Erik Sietsema was a Youth Care Worker in the cottage when he first met Karen. She came in as a runaway, having fled Elkhart to the Deep South to search for her alcoholic mother. When her attempts at restoring the relationship fell flat, Karen came home, turned herself in and was placed at ESC.
Karen was at Bashor for several months, was placed in foster care, but returned several months later when the situation soured. By then Erik Sietsema had become the campus chaplain and began to build a different relationship with this troubled young woman.
"When she first returned, I visited with her and listened to her story," Sietsema remembered. "She was obviously frustrated that foster care had not worked out (again), but tried to tell me that it didn't affect her.
"One Wednesday night, a few weeks after her return, I was visiting the cottage during quiet time. I walked into Karen's doorway to find her sitting on the floor crying. When I inquired about what was bothering her, she sobbed that she had no idea how to deal with her past anymore. She had done things she was ashamed of and had been hurt in ways she couldn't forget."
Sietsema and Karen talked for 40 minutes. It was "Youth Ministry 101" - sharing the love of Christ and how God was willing to take all of the mess away. He showed Karen the promise in Scripture that as far as the east is from the west, God takes our past away. He even shared a little of his own testimony.
"Karen wondered how she could be connected to God like that," Sietsema smiled. "I explained it begins by simply asking. She seemed scared by the whole proposition, asked me to pray for her, but declined to pray with me."

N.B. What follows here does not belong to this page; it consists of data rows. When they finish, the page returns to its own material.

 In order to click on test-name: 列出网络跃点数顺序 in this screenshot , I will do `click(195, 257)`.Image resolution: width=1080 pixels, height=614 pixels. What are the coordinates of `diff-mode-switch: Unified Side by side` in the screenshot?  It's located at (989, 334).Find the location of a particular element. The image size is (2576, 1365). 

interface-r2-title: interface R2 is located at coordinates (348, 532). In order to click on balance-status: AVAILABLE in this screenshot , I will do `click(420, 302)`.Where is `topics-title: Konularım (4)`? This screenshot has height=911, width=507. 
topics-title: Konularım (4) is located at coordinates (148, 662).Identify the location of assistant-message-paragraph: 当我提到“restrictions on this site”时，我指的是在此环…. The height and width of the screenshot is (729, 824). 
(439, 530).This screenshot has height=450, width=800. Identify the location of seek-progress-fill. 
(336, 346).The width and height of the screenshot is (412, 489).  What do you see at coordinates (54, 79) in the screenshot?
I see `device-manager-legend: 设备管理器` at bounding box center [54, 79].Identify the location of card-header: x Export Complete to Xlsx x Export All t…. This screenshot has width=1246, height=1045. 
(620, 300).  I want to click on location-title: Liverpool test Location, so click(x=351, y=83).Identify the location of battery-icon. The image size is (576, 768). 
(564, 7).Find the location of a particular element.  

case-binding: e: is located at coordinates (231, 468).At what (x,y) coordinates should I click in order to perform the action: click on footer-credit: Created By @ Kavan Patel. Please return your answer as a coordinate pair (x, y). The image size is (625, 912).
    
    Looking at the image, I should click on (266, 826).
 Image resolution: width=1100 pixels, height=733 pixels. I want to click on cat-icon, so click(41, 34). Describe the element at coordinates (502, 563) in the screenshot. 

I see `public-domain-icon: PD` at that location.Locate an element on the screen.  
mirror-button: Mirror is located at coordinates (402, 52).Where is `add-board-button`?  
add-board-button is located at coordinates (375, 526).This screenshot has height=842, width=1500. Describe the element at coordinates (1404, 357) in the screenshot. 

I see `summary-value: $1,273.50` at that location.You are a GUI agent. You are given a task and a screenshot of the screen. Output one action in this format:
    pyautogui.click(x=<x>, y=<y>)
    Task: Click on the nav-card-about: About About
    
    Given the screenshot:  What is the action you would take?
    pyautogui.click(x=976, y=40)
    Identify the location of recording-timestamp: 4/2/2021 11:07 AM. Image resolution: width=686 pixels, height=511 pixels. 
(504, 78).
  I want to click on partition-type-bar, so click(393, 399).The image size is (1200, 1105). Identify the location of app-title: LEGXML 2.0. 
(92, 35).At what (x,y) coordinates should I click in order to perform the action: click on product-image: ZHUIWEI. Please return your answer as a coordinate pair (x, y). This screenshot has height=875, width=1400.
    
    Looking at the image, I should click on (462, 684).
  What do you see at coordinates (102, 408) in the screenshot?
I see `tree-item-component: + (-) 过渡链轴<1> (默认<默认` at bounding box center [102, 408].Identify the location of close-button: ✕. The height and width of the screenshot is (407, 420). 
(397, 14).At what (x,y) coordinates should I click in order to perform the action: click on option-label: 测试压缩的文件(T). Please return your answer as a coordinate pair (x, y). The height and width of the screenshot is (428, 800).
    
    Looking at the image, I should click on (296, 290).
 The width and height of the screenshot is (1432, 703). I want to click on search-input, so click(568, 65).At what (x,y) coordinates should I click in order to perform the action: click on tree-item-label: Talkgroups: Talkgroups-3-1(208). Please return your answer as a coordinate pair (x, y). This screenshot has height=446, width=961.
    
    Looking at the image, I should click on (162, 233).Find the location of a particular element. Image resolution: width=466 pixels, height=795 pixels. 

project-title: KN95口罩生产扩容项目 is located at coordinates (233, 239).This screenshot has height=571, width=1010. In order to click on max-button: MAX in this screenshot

Sietsema admits he wondered what had come out of the situation until Karen began sharing openly about discovering how to deal with her pain by following God.
She began reading the Bible to younger residents in the evening and even asked to come back to speak at the campus Son Rave chapel services after she was discharged.
"I saw real change," Sietsema beamed. "Karen changed the way she carried herself. She presented herself very differently. Perhaps that is my own perception, but it seems so very clear to me. God went to work!"
Today, Karen has her own apartment and is traveling the path to a more settled and fulfilling life.
"In all of her struggle and hurt, the one constant she experienced was Bashor," Sietsema notes. "No matter how bad things got, she always wound up back with us. We accepted her regardless from where she came. I shared the Gospel with her one evening but ultimately it was the staff at Bashor over the eight years she was in and out of our doors who really witnessed to her."
A resident's spiritual life is a vital part of the multidisciplinary approach to treatment at Bashor Children's Home. There are devotions and mealtime prayers in each cottage. Sietsema meets with each cottage for discussion groups or Bible study on a weekly basis. Residents attend church service in the community. He also hosts "Son Rave" twice a month. This twice-monthly chapel services welcomes speakers and Christian musicians to lead worship and share their testimonies.